Exercise description ::
Every line of the entries below from the one containing "This screenshot has width=600, height=432." to the one containing "This screenshot has height=279, width=817.", both ends included, must be written out exactly. No other line belongs in the answer.

-- Data to process follows --

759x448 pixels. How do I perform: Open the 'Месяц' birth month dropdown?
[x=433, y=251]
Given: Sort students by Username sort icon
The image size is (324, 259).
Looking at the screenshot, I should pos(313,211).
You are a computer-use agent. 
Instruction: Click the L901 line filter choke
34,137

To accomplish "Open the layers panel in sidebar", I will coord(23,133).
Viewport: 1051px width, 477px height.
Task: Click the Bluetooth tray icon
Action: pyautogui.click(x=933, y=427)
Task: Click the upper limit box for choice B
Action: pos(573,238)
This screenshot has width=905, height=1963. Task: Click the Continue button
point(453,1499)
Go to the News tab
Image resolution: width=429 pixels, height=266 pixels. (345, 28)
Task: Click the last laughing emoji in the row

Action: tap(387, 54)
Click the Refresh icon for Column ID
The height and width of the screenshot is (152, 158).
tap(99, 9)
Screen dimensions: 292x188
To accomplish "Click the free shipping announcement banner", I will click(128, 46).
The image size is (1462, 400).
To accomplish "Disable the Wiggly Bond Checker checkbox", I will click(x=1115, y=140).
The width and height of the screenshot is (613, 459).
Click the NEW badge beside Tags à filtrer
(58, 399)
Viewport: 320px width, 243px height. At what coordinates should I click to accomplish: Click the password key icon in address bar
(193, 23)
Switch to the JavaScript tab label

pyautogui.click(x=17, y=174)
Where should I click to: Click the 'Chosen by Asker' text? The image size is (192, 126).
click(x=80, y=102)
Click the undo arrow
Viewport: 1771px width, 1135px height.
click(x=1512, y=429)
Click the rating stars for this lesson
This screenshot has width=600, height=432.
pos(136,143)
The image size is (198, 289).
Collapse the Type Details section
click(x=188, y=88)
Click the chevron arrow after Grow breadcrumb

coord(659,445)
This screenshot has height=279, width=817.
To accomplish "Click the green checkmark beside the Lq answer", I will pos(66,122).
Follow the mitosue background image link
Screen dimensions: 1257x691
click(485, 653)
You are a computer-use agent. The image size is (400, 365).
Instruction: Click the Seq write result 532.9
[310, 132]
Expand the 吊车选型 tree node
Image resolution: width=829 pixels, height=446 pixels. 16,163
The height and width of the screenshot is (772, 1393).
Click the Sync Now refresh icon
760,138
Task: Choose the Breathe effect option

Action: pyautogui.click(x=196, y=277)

-- Data to process concluded --

Response to the exercise ::
This screenshot has width=600, height=432.
pos(136,143)
The image size is (198, 289).
Collapse the Type Details section
click(x=188, y=88)
Click the chevron arrow after Grow breadcrumb

coord(659,445)
This screenshot has height=279, width=817.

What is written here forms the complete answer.